Frank Bruggeman
From the Manchester Bio-Modelling Network
Name
Frank J Bruggeman
frans.bruggeman@manchester.ac.uk
Position
Lecturer in the Systems Biology Group (Prof Westerhoff) in CEAS
Affiliation
MIB, The University of Manchester (MIB room 2.024; tel ext 65178)
Research Interests
I was trained as an experimental biologist before I focused more on theoretical methods for describing biological systems. I am familiar with most of the methods that are currently used in the laboratory; not that I have hands-on experience in all cases but that I know in principle how they work and what they are useful for. I try to keep up with the development of new experimental technologies.
My interests in Systems Biology are both biological and theoretical.
All theory applicable to the analysis of living cells have in principle my interest.
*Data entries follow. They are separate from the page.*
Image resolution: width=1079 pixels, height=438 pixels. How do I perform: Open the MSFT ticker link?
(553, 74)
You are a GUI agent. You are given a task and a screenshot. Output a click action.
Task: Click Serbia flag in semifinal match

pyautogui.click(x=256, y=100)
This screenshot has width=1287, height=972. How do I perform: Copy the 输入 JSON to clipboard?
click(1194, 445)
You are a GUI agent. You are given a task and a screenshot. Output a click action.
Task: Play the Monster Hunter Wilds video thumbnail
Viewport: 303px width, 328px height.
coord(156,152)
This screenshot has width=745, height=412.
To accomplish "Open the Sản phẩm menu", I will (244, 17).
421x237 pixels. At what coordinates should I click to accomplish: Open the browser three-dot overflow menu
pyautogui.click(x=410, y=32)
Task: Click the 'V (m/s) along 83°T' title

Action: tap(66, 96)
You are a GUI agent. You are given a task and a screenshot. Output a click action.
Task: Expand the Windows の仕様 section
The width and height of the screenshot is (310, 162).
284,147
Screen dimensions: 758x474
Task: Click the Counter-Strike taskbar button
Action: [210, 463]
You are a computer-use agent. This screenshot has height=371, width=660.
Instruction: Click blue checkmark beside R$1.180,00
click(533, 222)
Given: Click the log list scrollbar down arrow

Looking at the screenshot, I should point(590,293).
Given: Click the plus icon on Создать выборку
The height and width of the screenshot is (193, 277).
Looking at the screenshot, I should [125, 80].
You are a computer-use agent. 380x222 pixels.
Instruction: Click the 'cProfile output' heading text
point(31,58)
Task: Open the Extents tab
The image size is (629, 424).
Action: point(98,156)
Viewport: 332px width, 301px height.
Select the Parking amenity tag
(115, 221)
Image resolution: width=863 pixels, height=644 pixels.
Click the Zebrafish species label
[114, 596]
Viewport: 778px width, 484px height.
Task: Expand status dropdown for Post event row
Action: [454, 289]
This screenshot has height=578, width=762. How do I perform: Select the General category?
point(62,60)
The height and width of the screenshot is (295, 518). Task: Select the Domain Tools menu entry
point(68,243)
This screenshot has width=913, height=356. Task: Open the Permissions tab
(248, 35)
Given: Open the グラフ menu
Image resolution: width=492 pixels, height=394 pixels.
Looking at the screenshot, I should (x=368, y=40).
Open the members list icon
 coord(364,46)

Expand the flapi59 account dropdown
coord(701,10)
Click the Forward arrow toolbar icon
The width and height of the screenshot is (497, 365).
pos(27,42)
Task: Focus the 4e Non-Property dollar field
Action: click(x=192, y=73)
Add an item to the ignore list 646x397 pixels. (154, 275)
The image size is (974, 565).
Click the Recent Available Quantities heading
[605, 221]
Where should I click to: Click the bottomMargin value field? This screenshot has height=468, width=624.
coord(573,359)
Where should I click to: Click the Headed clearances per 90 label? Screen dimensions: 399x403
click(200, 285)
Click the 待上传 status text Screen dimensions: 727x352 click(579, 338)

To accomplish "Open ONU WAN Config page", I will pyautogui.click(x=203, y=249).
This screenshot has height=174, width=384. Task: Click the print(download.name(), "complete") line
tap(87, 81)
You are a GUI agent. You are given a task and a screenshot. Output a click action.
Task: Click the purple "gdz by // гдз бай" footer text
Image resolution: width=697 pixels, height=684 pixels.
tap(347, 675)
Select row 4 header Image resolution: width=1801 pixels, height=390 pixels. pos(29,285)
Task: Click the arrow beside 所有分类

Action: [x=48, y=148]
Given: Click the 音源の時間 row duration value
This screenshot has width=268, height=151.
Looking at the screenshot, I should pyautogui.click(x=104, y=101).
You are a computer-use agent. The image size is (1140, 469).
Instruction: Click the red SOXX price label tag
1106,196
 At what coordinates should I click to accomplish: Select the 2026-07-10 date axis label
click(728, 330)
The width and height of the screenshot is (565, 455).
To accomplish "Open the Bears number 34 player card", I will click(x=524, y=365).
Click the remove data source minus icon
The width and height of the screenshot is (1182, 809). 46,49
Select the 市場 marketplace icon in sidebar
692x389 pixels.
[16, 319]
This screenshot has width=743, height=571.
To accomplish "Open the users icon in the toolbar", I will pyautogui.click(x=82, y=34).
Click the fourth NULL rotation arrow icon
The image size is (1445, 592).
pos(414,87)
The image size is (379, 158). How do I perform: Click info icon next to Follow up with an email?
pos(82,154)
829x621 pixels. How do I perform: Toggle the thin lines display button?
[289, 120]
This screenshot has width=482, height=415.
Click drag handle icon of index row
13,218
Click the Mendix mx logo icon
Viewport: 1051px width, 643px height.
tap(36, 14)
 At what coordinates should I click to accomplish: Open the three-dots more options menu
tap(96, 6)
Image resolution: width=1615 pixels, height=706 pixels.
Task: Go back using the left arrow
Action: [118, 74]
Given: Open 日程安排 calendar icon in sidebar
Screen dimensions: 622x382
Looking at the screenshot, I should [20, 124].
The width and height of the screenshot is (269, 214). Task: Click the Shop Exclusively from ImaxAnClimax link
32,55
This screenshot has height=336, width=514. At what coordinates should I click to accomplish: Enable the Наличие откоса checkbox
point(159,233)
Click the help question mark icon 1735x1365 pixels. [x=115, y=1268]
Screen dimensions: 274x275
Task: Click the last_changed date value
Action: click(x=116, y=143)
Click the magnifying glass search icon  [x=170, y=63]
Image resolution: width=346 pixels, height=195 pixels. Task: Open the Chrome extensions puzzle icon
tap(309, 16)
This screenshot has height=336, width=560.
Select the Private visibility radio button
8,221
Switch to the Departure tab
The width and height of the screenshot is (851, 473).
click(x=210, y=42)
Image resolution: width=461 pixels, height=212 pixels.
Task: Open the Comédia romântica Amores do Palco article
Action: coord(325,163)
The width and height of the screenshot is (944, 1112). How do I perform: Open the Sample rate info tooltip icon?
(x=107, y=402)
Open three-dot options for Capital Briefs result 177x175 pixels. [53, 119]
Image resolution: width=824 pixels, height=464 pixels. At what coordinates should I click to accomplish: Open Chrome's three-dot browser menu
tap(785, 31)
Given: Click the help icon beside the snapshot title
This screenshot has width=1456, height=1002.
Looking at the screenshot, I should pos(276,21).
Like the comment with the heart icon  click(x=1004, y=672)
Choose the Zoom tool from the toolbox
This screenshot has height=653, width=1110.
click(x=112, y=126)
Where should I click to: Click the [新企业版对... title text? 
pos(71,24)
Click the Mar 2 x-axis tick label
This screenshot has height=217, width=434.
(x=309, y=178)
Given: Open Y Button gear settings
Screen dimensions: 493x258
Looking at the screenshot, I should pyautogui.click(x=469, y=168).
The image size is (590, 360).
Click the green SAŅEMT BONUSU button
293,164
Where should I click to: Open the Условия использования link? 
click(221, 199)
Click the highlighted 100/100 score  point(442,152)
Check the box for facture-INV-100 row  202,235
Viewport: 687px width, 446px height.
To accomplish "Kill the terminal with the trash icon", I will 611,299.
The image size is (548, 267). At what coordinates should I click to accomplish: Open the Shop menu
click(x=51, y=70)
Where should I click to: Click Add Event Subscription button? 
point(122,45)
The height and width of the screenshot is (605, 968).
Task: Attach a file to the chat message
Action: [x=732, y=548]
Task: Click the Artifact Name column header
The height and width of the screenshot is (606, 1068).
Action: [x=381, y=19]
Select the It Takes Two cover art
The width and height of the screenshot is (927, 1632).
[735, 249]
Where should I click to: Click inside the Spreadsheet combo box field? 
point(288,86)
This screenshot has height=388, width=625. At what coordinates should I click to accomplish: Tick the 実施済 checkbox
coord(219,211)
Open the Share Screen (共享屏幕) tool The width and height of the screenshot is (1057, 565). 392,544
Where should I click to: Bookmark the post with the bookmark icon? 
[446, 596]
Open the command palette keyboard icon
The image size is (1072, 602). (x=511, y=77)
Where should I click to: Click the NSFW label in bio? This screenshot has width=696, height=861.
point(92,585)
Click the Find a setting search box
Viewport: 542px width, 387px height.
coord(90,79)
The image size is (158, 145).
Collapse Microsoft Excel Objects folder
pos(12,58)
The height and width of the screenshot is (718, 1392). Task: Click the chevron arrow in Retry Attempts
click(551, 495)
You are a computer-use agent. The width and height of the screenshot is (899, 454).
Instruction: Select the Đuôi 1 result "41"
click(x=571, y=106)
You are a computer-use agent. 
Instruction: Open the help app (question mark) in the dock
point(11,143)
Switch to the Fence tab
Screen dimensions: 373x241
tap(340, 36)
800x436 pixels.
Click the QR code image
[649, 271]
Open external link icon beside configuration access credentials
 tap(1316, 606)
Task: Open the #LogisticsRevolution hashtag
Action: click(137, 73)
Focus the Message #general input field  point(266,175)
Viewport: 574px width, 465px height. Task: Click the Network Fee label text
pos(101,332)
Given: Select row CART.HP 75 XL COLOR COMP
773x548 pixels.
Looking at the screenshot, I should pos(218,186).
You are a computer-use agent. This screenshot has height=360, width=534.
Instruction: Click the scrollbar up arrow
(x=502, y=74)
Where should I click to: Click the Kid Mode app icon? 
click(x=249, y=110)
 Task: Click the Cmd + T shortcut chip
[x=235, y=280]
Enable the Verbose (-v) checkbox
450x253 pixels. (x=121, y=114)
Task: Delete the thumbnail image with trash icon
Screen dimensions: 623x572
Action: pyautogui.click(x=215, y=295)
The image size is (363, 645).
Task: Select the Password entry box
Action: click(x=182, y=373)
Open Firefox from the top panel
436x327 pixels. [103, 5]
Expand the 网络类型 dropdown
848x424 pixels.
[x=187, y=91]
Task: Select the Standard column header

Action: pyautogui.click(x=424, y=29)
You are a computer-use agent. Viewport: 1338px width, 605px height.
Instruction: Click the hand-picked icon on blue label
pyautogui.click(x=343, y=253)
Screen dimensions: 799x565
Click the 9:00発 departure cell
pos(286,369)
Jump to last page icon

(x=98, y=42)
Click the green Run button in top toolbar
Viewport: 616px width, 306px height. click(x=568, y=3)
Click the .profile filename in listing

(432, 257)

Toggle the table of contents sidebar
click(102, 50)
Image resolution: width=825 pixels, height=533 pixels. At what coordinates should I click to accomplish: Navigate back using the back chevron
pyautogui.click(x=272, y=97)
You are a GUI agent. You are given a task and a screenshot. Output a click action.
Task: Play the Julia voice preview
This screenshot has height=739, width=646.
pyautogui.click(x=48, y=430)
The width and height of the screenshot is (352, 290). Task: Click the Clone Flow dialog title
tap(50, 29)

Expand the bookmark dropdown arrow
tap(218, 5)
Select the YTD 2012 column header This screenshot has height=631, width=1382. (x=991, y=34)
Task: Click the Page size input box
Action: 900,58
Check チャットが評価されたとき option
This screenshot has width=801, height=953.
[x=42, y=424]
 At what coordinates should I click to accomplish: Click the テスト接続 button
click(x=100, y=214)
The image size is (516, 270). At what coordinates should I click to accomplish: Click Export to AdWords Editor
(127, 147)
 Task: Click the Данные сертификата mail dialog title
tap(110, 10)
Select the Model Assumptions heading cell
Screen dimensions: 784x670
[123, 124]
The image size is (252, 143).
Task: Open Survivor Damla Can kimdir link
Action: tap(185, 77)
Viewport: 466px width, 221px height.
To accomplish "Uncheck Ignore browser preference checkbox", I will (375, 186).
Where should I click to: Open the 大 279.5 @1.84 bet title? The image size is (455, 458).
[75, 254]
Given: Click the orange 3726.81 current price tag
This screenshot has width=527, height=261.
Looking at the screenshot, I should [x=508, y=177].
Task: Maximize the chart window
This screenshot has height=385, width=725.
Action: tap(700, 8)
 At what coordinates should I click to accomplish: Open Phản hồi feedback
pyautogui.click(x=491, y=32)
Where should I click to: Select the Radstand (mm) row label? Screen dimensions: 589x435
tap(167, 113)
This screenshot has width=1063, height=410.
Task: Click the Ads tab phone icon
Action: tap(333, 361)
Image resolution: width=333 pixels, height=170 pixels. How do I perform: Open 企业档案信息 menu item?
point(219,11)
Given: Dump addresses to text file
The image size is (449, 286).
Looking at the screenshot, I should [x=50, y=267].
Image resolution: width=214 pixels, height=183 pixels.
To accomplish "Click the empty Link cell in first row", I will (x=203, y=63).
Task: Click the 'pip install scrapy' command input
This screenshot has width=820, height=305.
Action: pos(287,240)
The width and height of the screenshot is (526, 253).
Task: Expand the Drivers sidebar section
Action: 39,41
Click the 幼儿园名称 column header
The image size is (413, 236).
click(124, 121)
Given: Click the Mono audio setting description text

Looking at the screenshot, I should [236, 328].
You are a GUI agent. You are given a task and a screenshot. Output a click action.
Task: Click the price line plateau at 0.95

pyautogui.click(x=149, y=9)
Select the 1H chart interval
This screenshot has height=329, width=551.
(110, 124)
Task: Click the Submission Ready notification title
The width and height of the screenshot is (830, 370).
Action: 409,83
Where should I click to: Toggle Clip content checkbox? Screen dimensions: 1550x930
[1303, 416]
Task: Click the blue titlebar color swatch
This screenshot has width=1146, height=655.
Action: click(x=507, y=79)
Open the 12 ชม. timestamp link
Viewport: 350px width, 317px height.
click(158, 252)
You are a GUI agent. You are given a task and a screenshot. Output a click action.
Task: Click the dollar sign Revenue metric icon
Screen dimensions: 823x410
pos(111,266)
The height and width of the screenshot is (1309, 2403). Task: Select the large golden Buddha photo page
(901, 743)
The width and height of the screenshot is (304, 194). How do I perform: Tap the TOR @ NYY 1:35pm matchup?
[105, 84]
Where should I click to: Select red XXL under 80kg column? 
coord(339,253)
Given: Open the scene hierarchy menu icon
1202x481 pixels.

Those include:
- kinetic model simulation by use of and theory development for:
- stochastic phenomena (master equations, linear noise approximation) describing stochastic (spatio-) temporal phenomena,
- partial and ordinary differential equations describing (spatio-) temporal biological phenomena,
- metabolic control analysis and engineering control theory,
- reverse engineering of networks (to obtain the network structure from experimental data),
- flux analysis.
The biological systems I have worked on are:
- MAPK signalling in eukarytic cells,
- central metabolism and ammonium assimilation E. coli,
- transcription and translation in E. coli,
- two-component signalling in E. coli.
I have a broad interest in biological phenomena generated by networks. I
would like to work more on regulation of networks in eukaryotic cells,
ecosystems, parameter estimation, and bioinformatic approaches to study
regulation of cellular systems. I have a continuing interest in the
development of metabolic control analysis with an emphasis on
robustness, modularity, and optimal control.